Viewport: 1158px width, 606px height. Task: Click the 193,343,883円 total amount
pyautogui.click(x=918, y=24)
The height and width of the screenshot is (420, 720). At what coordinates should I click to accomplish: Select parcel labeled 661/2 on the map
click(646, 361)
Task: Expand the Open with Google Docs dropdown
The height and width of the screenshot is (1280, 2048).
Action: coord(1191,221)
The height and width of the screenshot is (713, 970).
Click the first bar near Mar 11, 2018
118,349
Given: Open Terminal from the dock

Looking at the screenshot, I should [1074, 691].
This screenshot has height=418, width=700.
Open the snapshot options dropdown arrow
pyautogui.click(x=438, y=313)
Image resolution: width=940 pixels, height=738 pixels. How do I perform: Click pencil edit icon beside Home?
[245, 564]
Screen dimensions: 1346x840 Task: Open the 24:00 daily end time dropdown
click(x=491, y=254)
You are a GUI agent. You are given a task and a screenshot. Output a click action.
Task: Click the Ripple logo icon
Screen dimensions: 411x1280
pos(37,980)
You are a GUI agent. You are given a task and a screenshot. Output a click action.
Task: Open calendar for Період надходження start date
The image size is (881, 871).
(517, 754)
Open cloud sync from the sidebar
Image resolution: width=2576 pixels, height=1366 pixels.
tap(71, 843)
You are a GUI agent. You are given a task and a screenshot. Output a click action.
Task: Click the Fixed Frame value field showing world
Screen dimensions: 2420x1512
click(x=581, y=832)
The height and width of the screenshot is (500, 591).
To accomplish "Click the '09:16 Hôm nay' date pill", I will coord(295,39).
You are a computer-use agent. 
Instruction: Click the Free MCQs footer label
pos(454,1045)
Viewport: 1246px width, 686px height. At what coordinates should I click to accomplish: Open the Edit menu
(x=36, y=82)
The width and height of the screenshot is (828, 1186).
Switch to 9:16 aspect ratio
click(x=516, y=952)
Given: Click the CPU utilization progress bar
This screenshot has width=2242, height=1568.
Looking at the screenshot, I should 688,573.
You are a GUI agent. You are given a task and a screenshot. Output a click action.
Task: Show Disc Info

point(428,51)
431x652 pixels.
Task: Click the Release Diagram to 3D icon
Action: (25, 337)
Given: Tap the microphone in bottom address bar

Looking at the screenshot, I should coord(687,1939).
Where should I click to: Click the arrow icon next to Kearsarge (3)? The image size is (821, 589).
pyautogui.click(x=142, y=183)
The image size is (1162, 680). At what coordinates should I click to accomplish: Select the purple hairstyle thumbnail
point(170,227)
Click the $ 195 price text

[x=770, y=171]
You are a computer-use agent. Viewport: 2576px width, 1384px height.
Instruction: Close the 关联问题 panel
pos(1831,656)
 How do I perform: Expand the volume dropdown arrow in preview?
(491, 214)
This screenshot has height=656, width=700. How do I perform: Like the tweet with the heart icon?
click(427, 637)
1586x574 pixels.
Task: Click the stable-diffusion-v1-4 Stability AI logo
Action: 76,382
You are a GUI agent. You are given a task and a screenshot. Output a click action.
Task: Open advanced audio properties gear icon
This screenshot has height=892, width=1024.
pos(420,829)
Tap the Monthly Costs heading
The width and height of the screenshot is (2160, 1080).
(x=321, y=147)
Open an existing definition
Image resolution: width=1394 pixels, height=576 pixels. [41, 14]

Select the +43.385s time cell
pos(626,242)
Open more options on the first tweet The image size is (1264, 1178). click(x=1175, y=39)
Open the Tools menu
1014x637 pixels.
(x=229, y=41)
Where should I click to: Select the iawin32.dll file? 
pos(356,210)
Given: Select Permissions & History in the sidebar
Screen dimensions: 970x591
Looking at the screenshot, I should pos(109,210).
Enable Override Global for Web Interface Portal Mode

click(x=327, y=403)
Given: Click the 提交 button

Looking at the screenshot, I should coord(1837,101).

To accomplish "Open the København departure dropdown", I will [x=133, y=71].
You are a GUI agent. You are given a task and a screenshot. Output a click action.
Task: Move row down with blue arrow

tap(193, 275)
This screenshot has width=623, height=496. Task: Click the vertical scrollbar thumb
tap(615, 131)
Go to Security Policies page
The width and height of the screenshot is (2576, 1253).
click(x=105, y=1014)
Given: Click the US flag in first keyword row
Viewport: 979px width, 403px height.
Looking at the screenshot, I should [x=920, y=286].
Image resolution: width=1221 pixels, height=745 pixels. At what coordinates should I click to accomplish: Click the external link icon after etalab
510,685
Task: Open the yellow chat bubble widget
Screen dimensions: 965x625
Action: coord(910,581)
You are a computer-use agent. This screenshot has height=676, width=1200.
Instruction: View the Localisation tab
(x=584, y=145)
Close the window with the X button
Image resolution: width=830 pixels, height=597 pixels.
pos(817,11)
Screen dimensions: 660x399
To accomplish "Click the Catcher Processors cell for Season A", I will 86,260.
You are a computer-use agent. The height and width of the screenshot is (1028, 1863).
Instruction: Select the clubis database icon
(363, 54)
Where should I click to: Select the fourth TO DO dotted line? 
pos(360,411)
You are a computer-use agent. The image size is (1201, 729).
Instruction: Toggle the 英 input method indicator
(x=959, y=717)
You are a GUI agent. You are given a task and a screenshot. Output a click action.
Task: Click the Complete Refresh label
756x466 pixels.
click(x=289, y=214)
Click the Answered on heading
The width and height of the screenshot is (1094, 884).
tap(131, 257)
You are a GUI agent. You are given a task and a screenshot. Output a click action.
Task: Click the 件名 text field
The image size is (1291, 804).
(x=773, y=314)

● ● ● ● ● ● ●

• [WHAT TO PRODUCE]
Format the listing, starting at the line that contains "Screen dimensions: 660x399" and ending at the line that contains "pos(360,411)", as a two-column CSV with the header instruction,action. Give one row for each thing asked, with its wording under instruction and its answer under action, each in a single quoted field with line breaks replaced by spaces.

• [FULL OUTPUT]
instruction,action
"Screen dimensions: 660x399 To accomplish ""Click the Catcher Processors cell for Season A"",","I will 86,260."
"You are a computer-use agent. The height and width of the screenshot is (1028, 1863). Instruction: Select the clubis database icon","(363, 54)"
"Where should I click to: Select the fourth TO DO dotted line?","pos(360,411)"